→ **REQUIREMENT**
Taking the data below, please print only the lines from the line holding "Given: Click the 最新 (refresh) toolbar icon" to the line holding "You are a GUI", inclusive, with pictures omitted.

→ **GIVEN ENTRIES**
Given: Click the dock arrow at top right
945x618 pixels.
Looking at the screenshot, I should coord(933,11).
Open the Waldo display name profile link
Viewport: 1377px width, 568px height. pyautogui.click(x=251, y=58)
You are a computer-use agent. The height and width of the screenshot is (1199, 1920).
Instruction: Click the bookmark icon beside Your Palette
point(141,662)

* * *

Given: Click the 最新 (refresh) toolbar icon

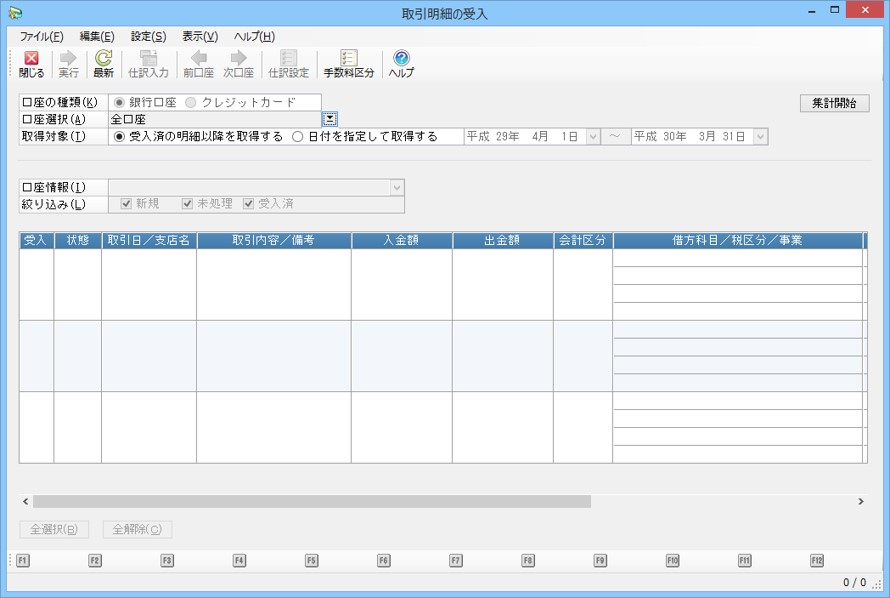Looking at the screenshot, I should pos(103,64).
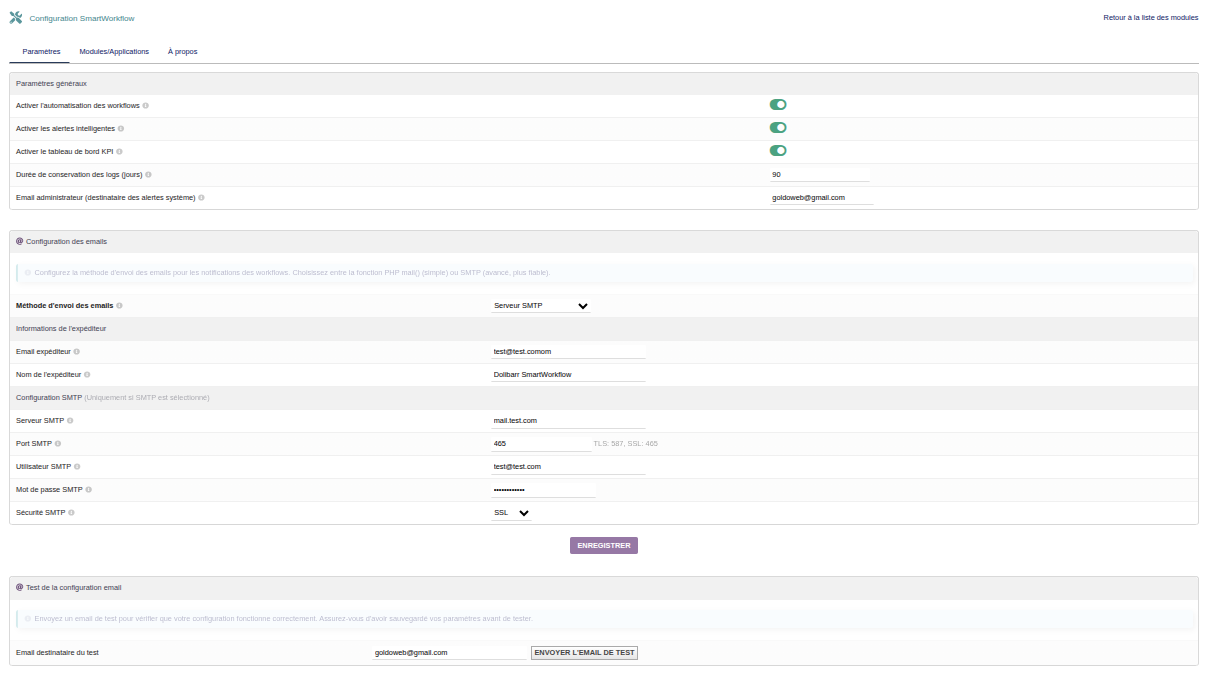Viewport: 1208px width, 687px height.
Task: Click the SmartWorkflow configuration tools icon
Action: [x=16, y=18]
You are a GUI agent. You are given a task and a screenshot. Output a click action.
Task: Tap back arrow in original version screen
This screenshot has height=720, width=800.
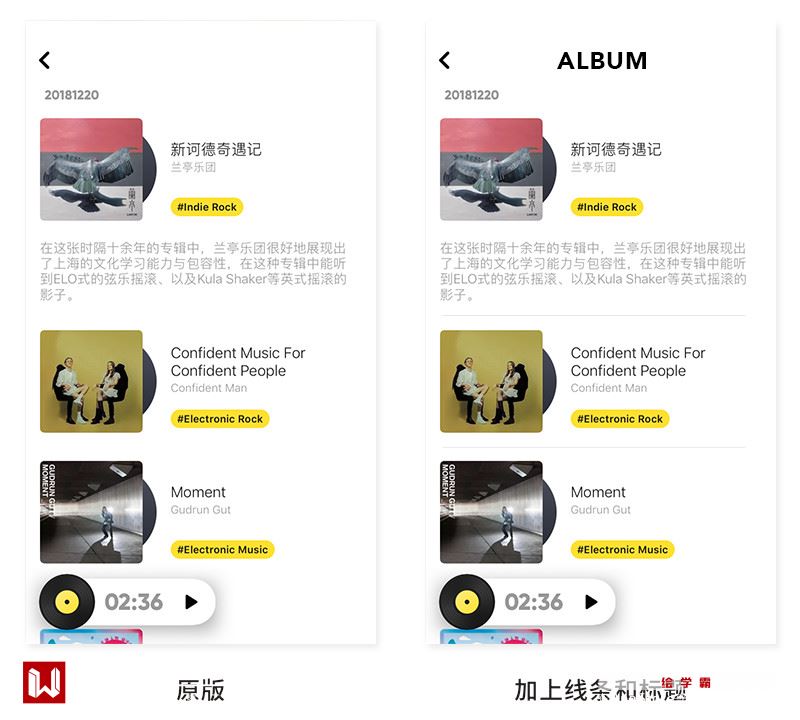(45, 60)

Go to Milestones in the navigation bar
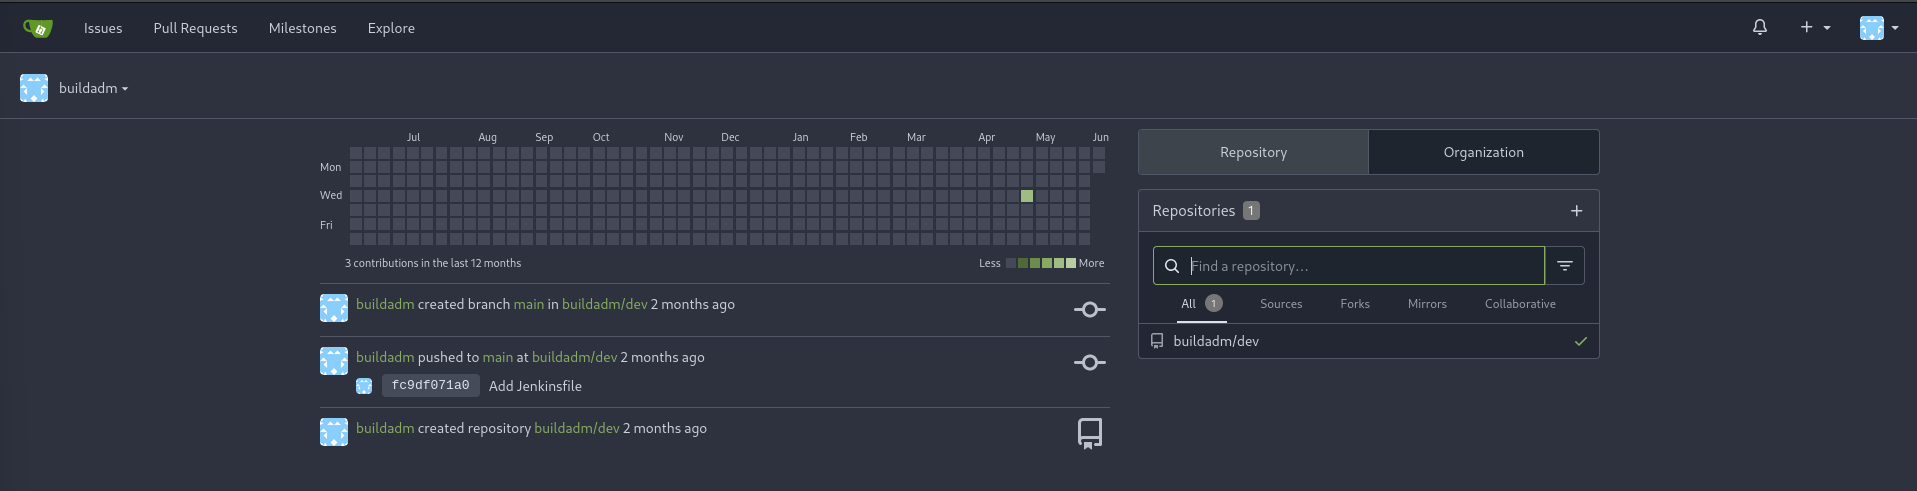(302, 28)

==

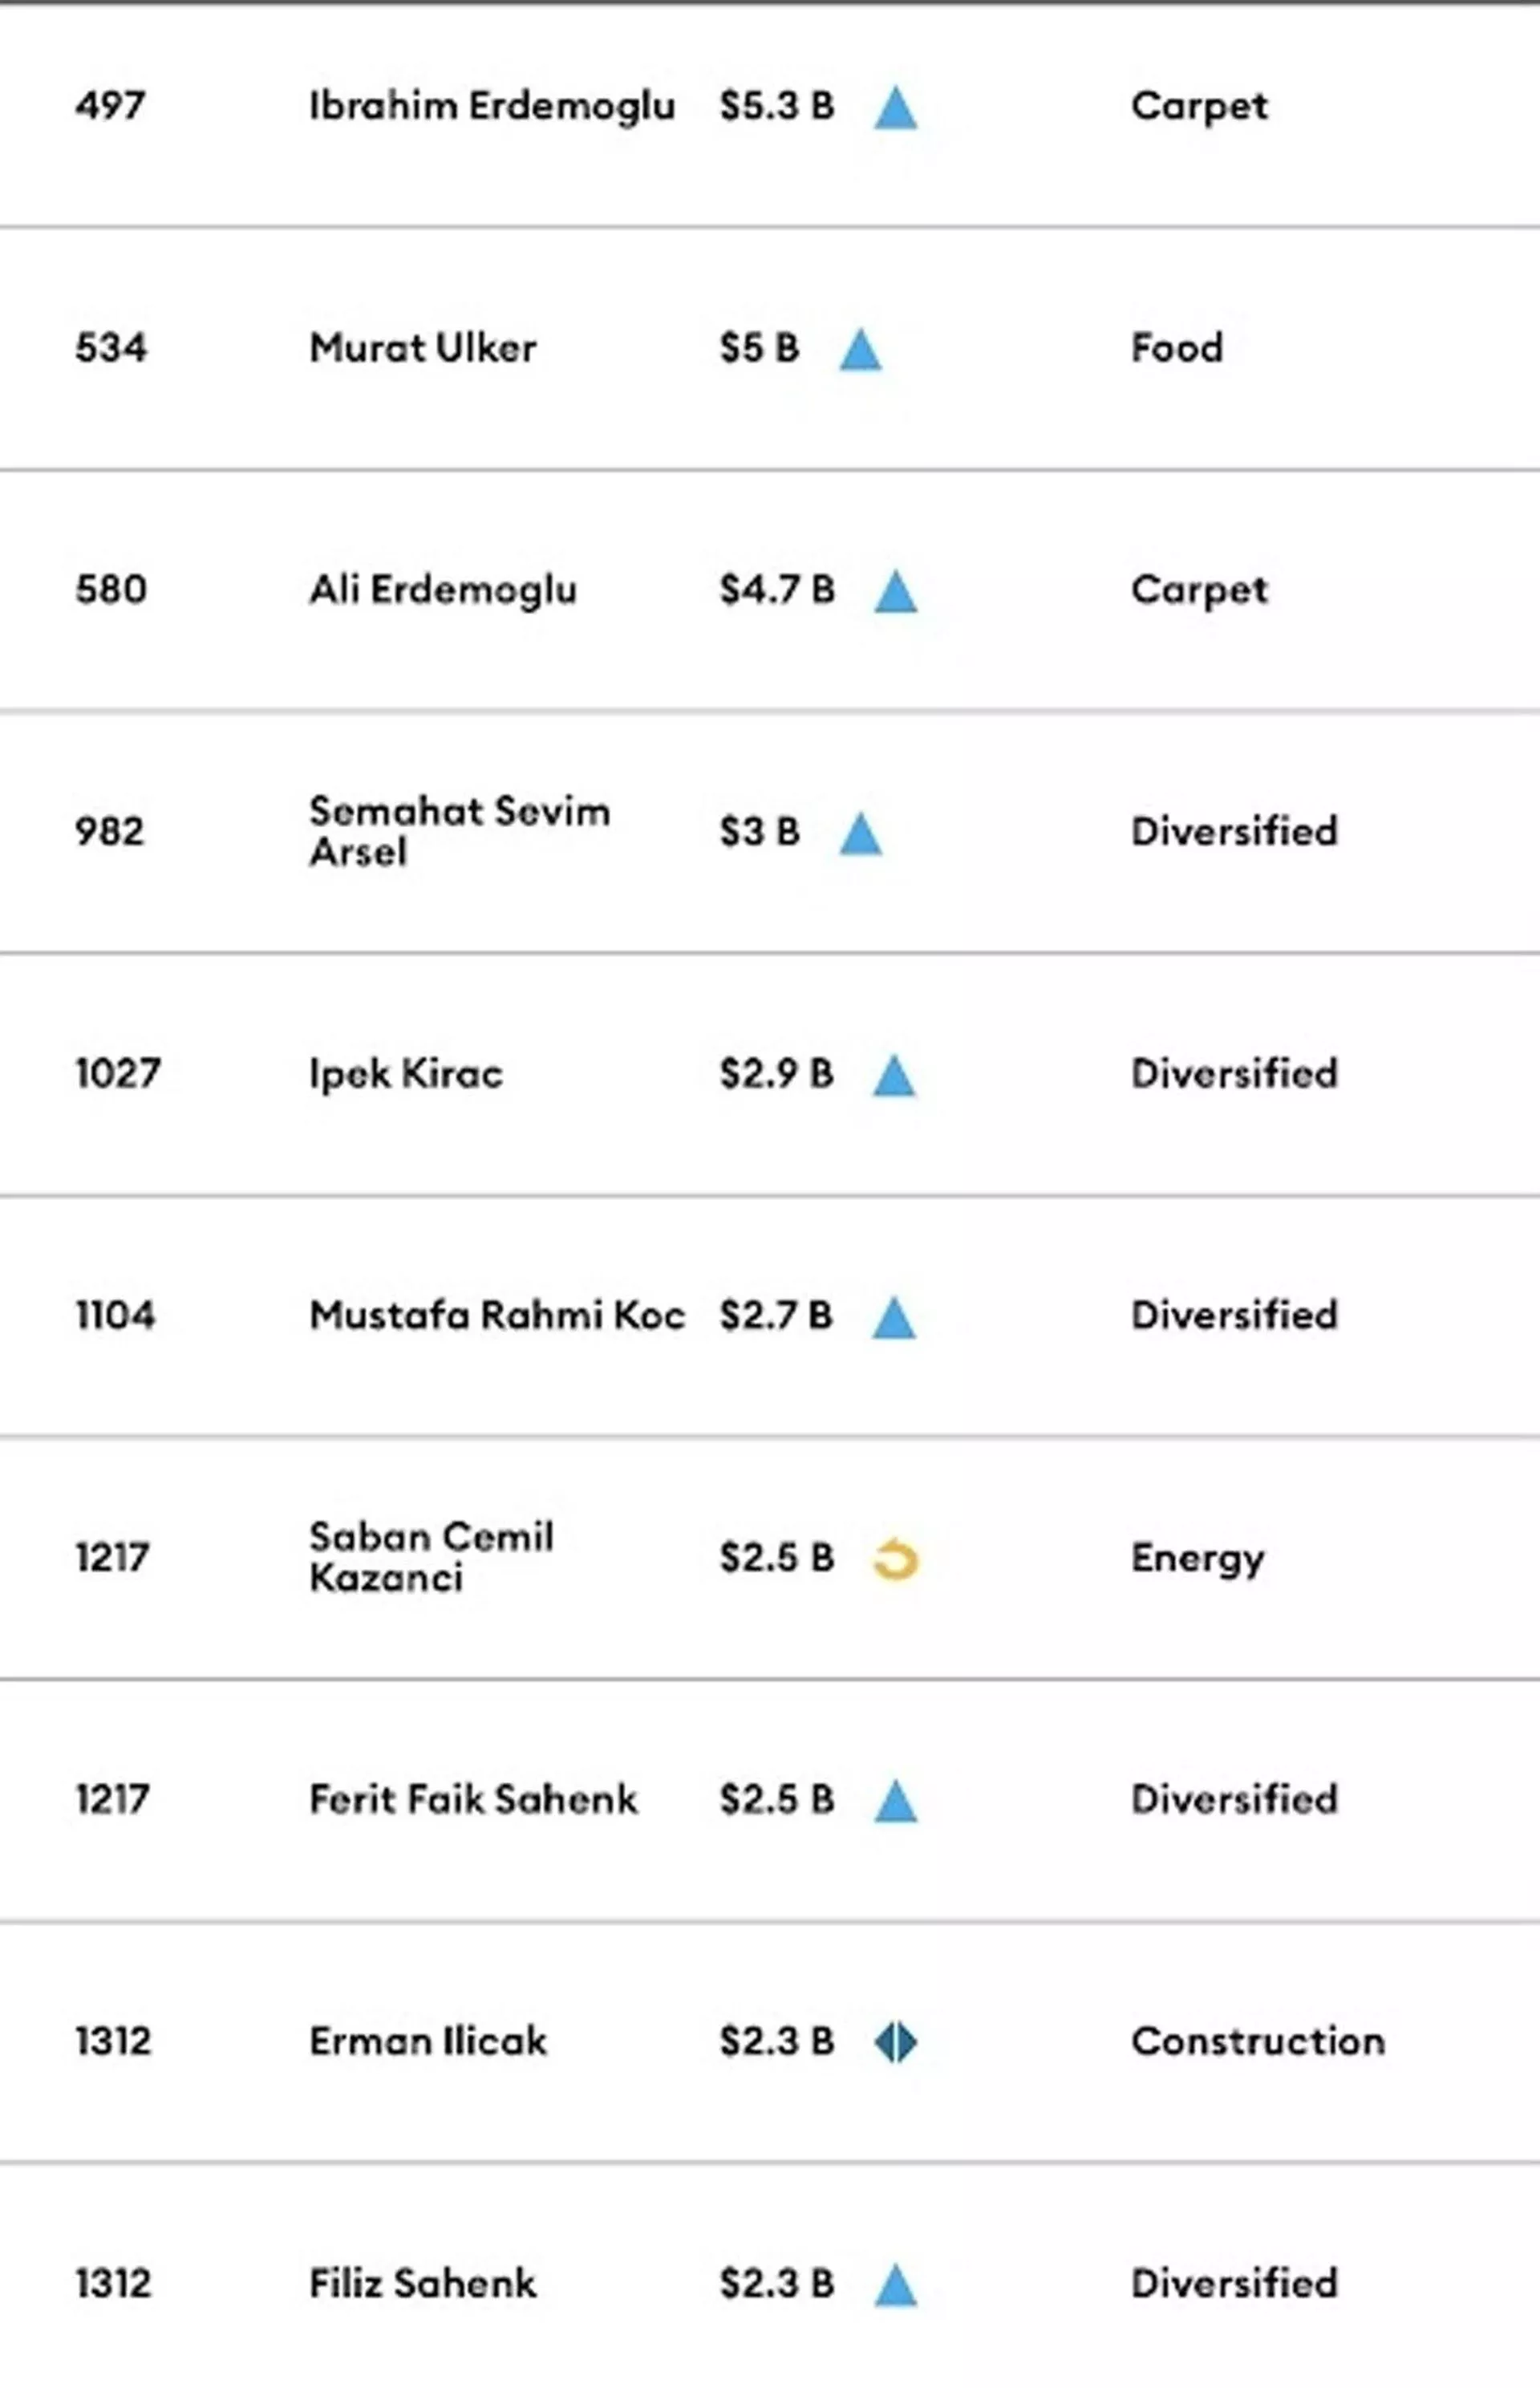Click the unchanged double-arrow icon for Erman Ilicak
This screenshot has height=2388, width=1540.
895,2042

→ **ANSWER TO THE PROBLEM**
Given: Click the 最新 (refresh) toolbar icon

Looking at the screenshot, I should pos(103,64).
Viewport: 1208px width, 687px height.
Task: Click the SmartWorkflow configuration tools icon
Action: [x=16, y=18]
You are a GUI agent. You are given a task and a screenshot. Output a click action.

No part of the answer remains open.